Hydrogenation. Ethanol (45 mL) was added to the round-bottom flasks containing the
conjugated esters. The flask was flushed with argon before adding palladium on
activated carbon (10 wt %). The argon was removed from the flask and a balloon filled
with hydrogen was attached. The mixture was stirred for 20 hours. The mixture was
filtered through celite and the solvent removed under vacuum. The same procedure was
used to reduce the alkene of the acid targets 1f-3f.
Diisobutylaluminum Hydride (DIBAL) Reduction. The esters were stirred in methylene
chloride (20 mL) and cooled to -78 oC (CO2/acetone). DIBAL (1.1 eq) was added to the
mixture and allowed to stir for 1 hour at -78 oC. The reaction was quenched with
aqueous sodium potassium tartrate, filtered through celite, and extracted with methylene
chloride. The organic layer was dried with magnesium sulfate and the solvent removed
under vacuum.
20
Pyridinium Chlorochromate (PCC) Oxidation. PCC (1.5 eq)/celite and methylene
chloride (20 mL) was stirred together with 4Å molecular sieves for 10 minutes at room
temperature. The alcohol (1 eq) was added to the mixture and allowed to stir for 2 hours.

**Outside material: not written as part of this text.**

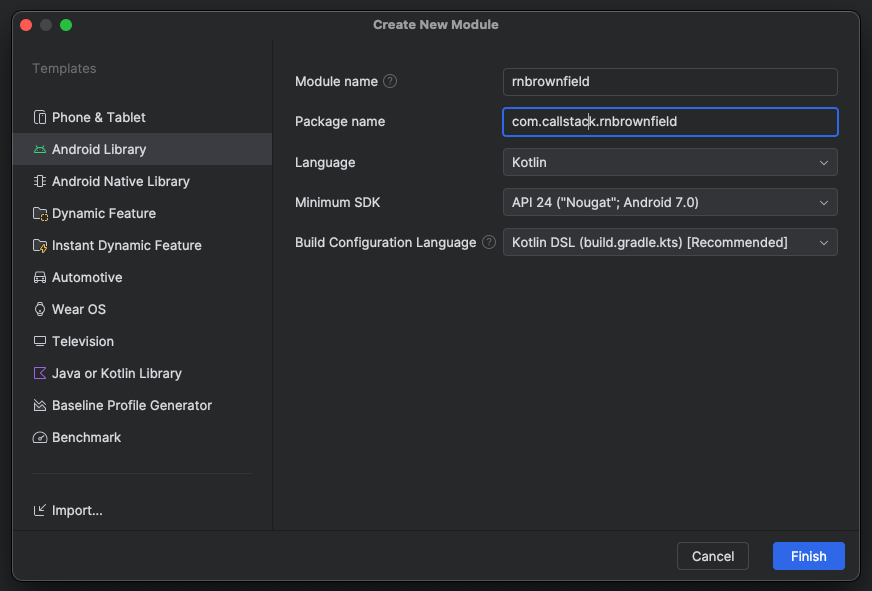Click the Baseline Profile Generator icon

The mixture was filtered through celite and forced through a column of silica gel to
eliminate residue.
Grignard Addition. The aldehyde (1 eq) in tetrahydrofuran (40 mL) was added to vinyl
magnesium bromide (1.5 eq) under argon at 0 oC . The solution was stirred and allowed
to warm to room temperature over 2 hours. The ice bath was replaced and aqueous
ammonium chloride was added. The mixture was extracted with ethyl ether. The organic
layer was washed with aqueous sodium bicarbonate and brine, dried over magnesium
sulfate, and the solvent removed under vacuum.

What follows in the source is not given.